Task to carry out. If pictures appear among the lines below, leave them out while you return exactly the lines from the one with "The width and" through the one with "Image resolution: width=880".

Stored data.
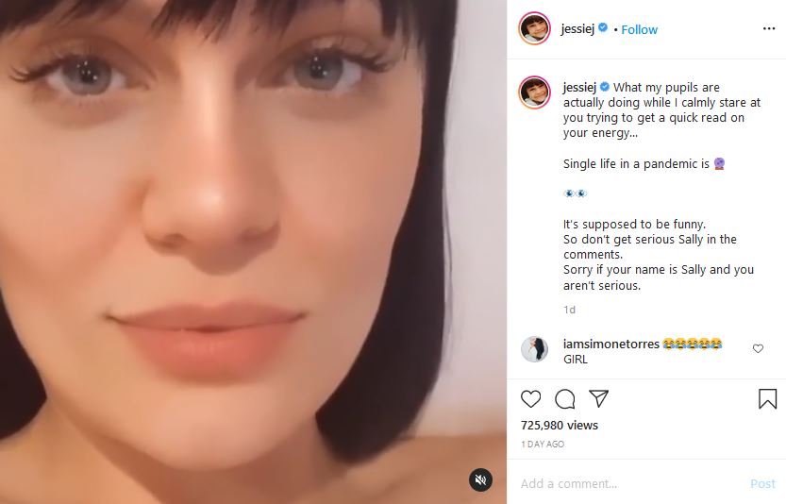786x504 pixels.
Task: Click the 725,980 views count
Action: coord(560,426)
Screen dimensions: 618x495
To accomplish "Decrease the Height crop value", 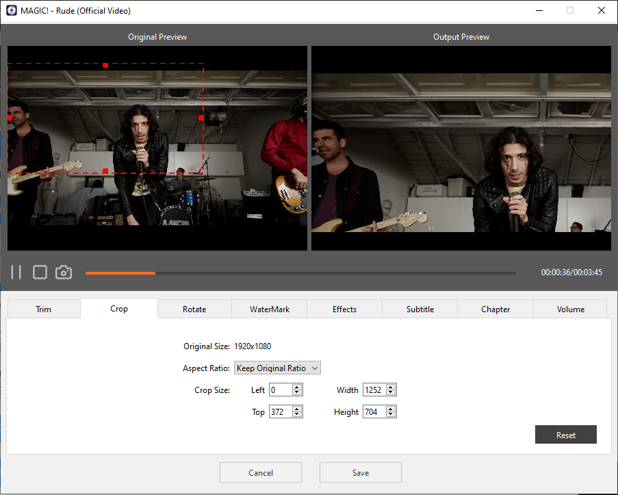I will pyautogui.click(x=391, y=415).
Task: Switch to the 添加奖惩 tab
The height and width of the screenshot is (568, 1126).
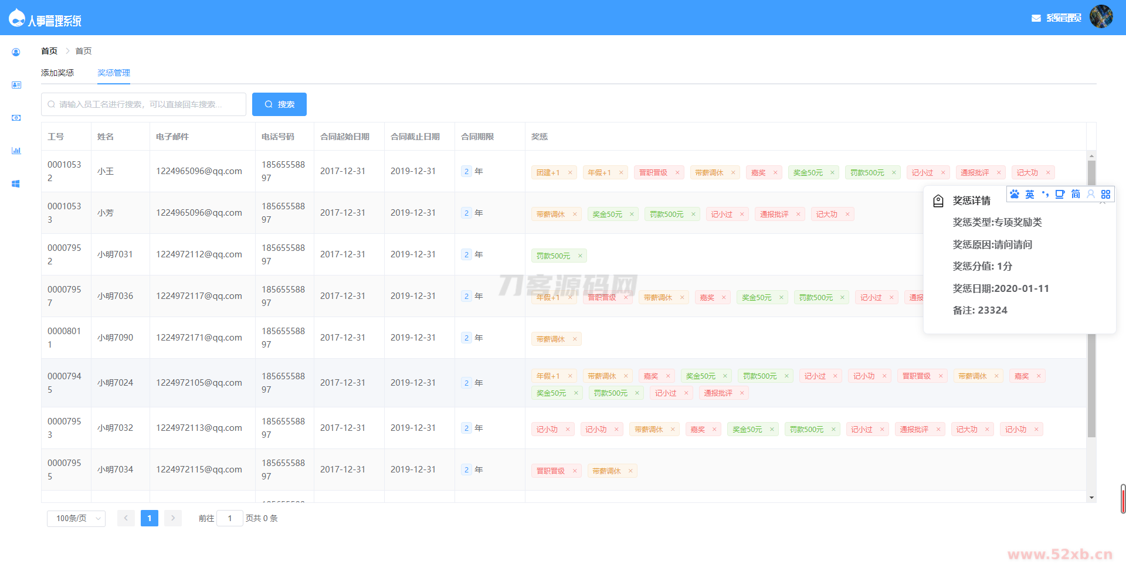Action: tap(57, 73)
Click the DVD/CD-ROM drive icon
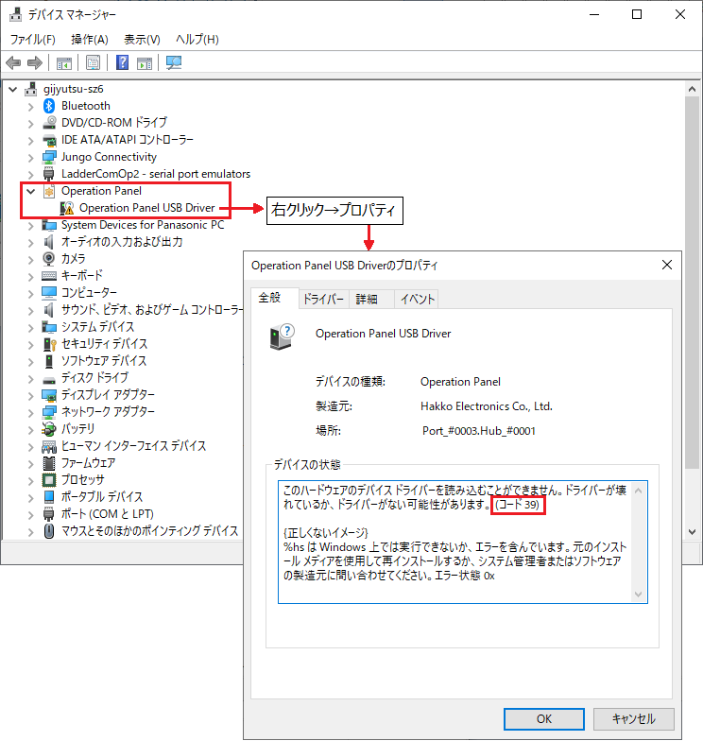This screenshot has height=741, width=703. [50, 123]
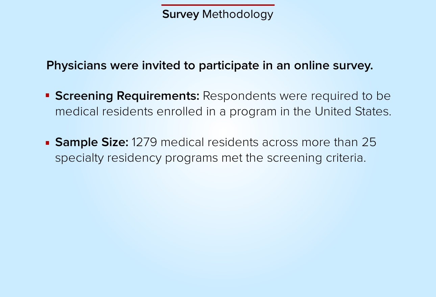Click the red line above the title

pos(218,5)

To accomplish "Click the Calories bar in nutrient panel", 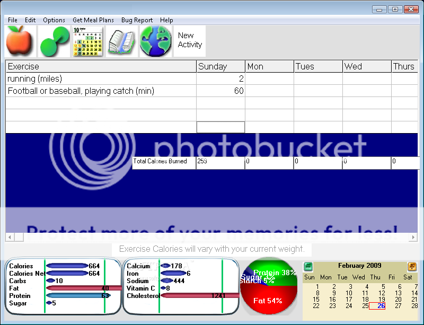I will click(67, 266).
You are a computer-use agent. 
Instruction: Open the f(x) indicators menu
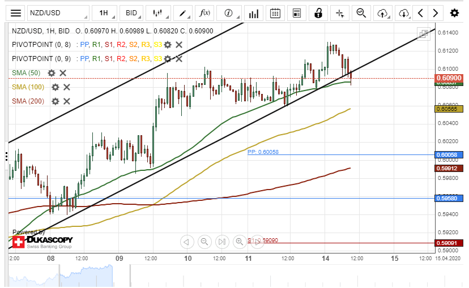coord(204,13)
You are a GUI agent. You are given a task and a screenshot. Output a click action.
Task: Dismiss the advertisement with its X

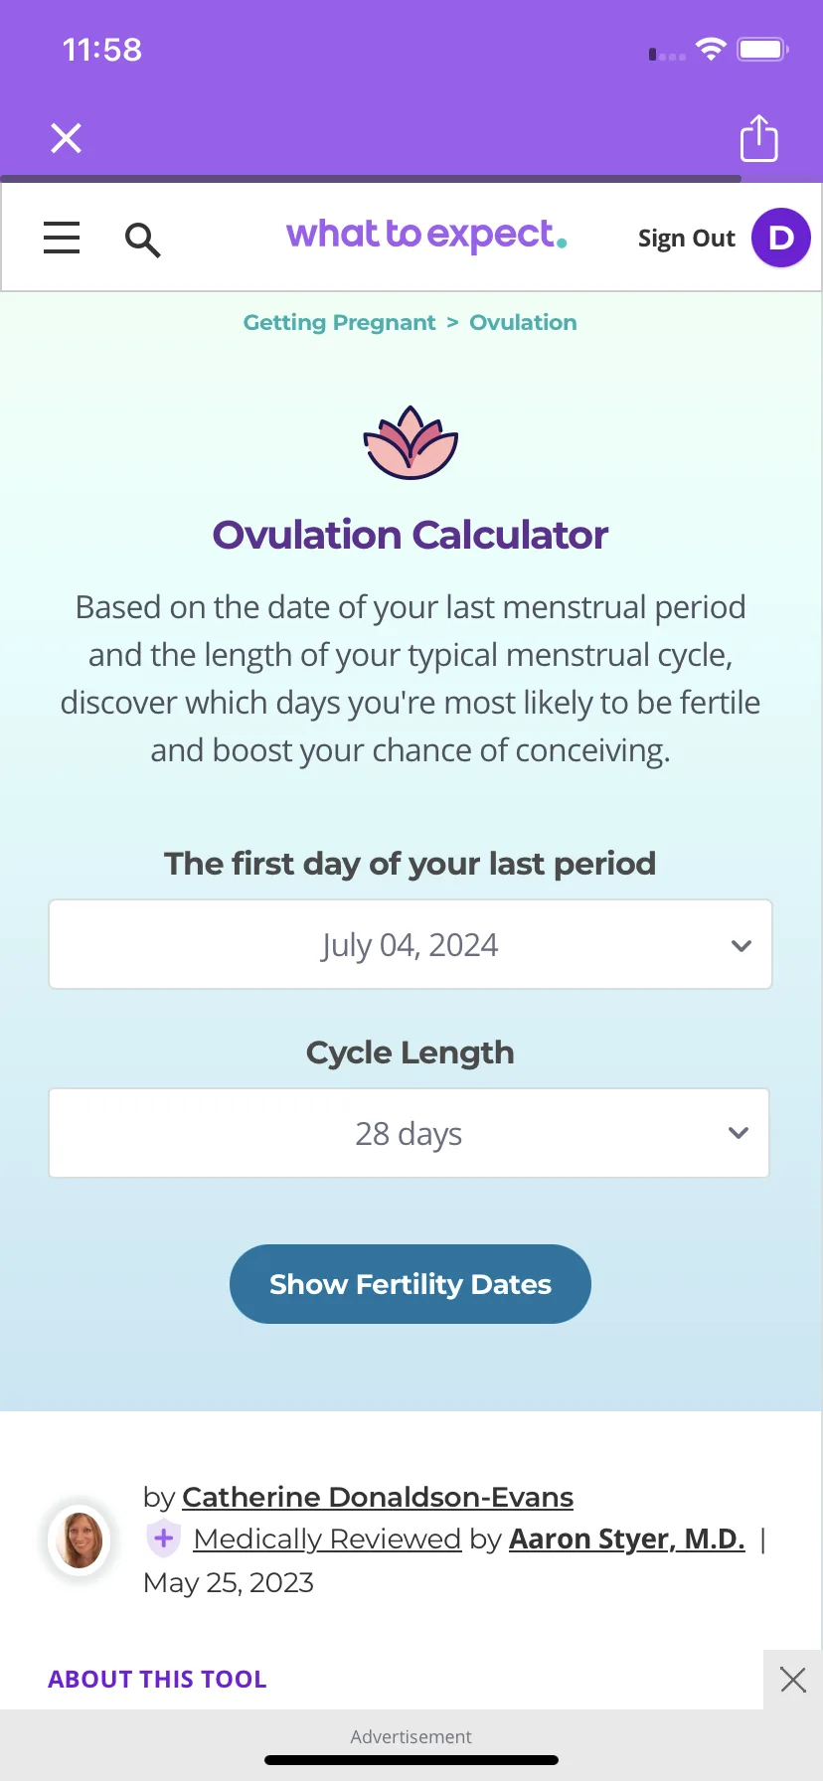(793, 1680)
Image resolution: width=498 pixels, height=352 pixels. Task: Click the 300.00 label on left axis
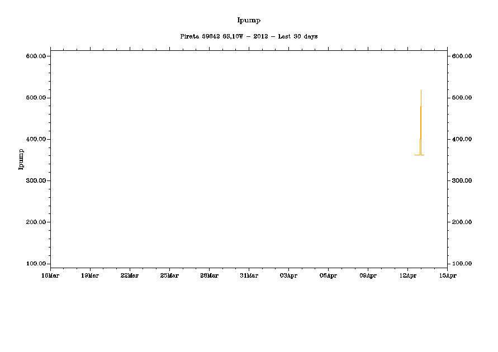click(35, 180)
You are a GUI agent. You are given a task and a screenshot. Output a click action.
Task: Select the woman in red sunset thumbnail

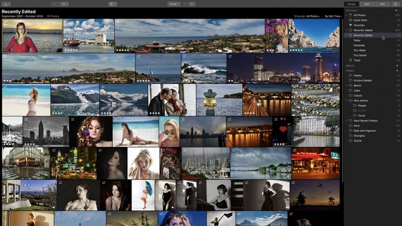32,35
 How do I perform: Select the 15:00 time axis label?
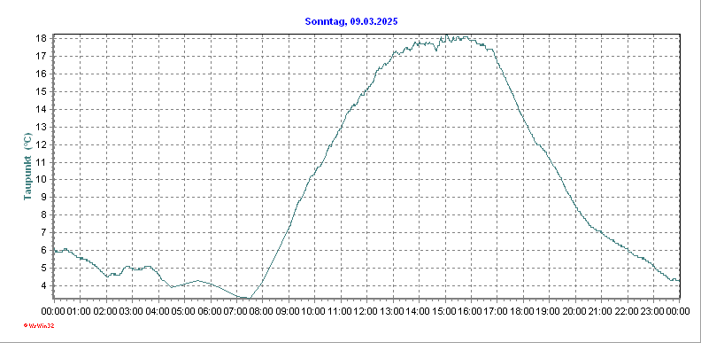[444, 311]
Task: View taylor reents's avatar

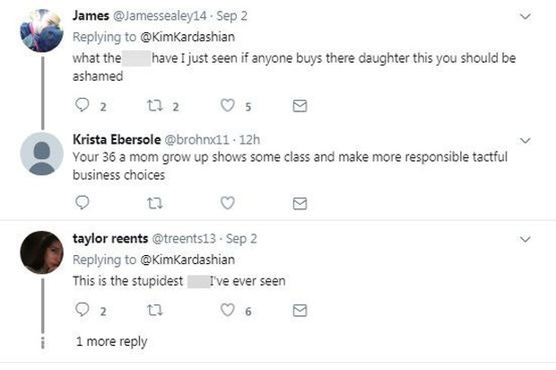Action: pyautogui.click(x=40, y=252)
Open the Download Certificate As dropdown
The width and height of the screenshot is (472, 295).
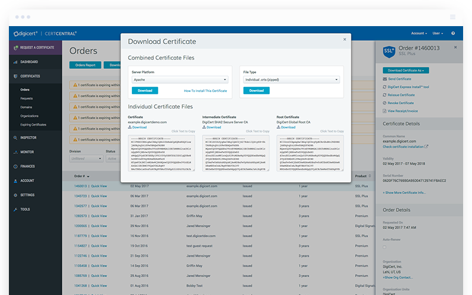[x=406, y=70]
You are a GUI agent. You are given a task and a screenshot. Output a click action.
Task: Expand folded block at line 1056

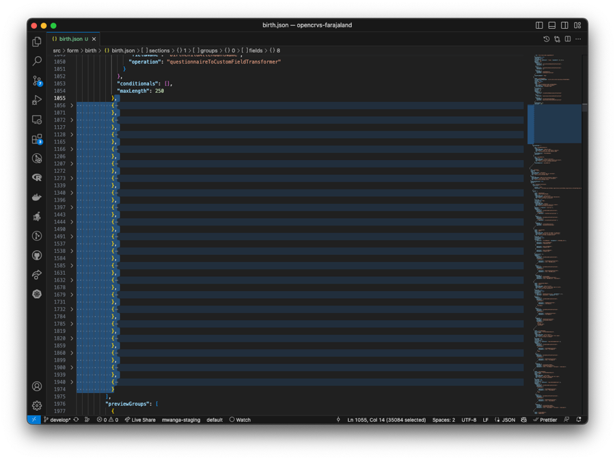(x=72, y=106)
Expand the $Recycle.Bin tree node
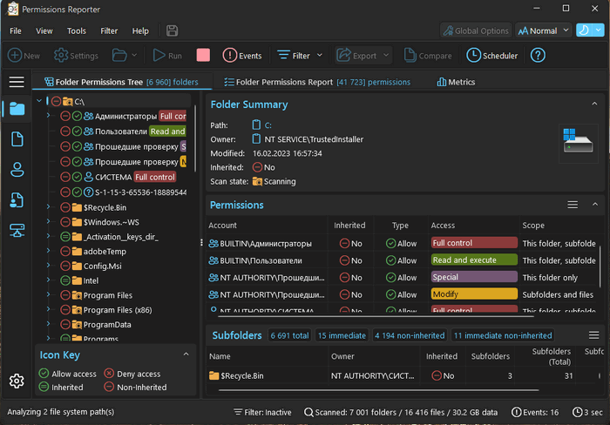 coord(49,207)
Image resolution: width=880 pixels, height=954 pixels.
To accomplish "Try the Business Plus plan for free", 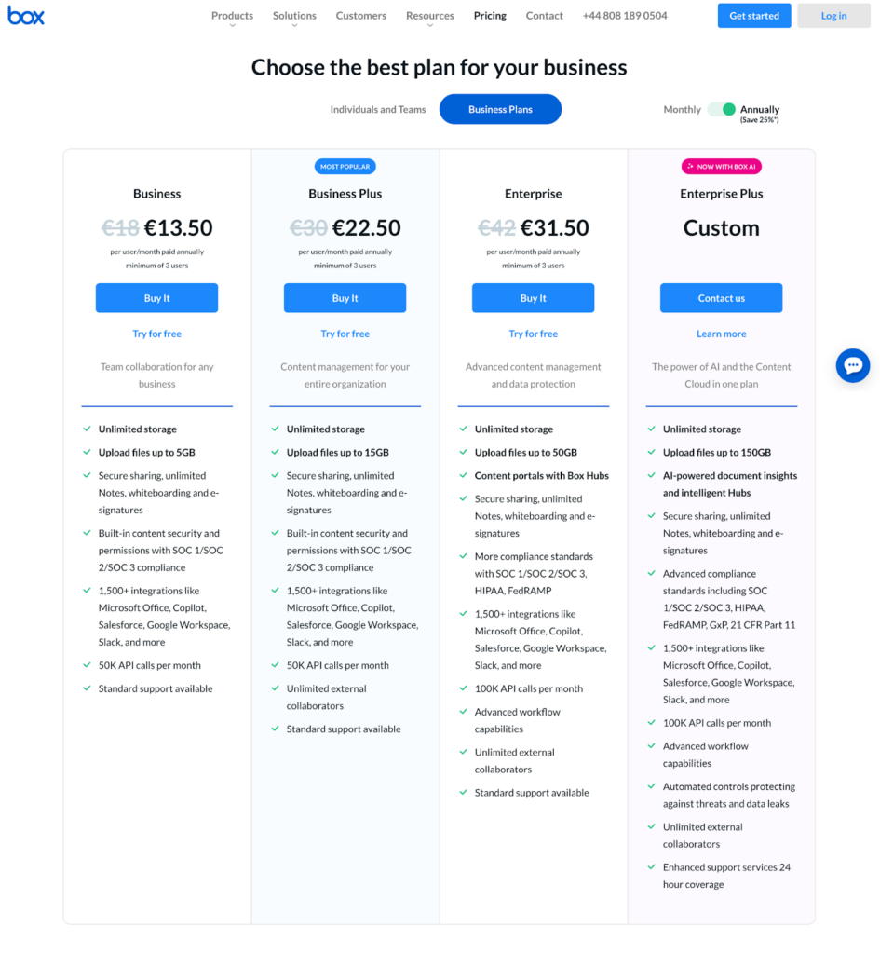I will click(x=345, y=333).
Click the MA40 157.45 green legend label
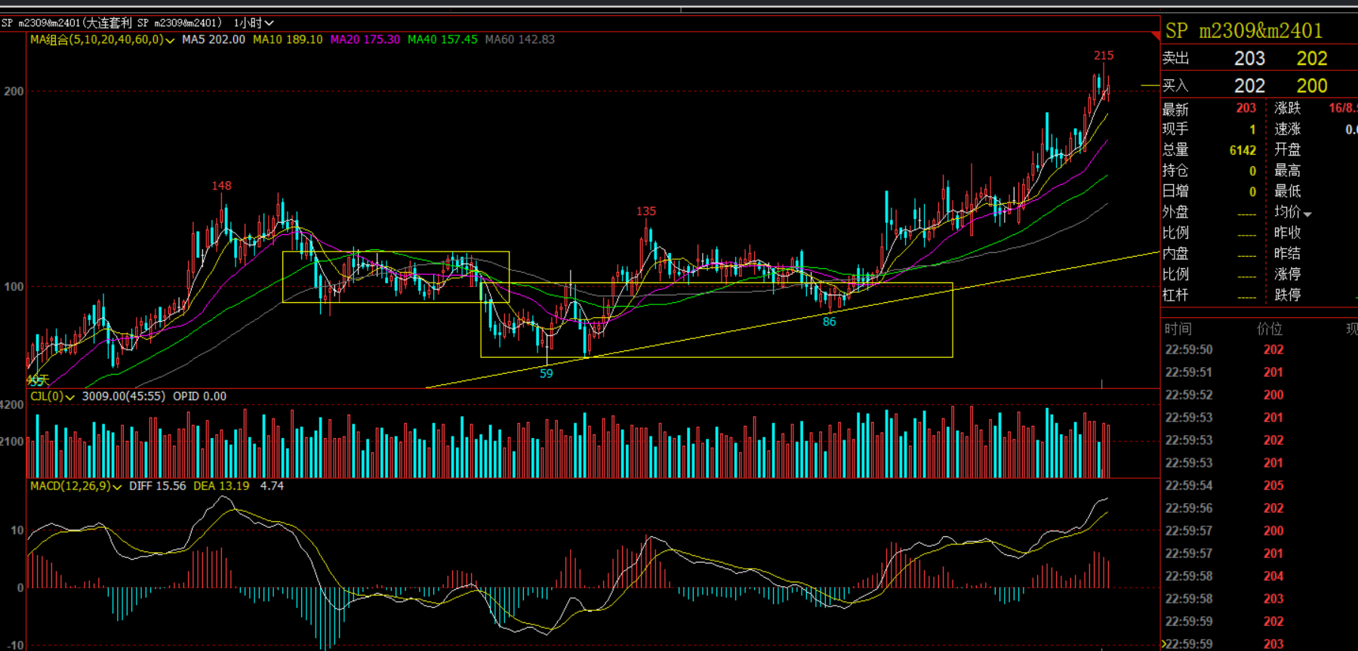This screenshot has height=651, width=1358. coord(442,40)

Final answer.
The width and height of the screenshot is (472, 295).
[x=406, y=70]
You are a GUI agent. You are given a task and a screenshot. Output a click action.
Task: Expand folded block at line 1056

(x=72, y=106)
Expand the $Recycle.Bin tree node
 coord(49,207)
Image resolution: width=880 pixels, height=954 pixels.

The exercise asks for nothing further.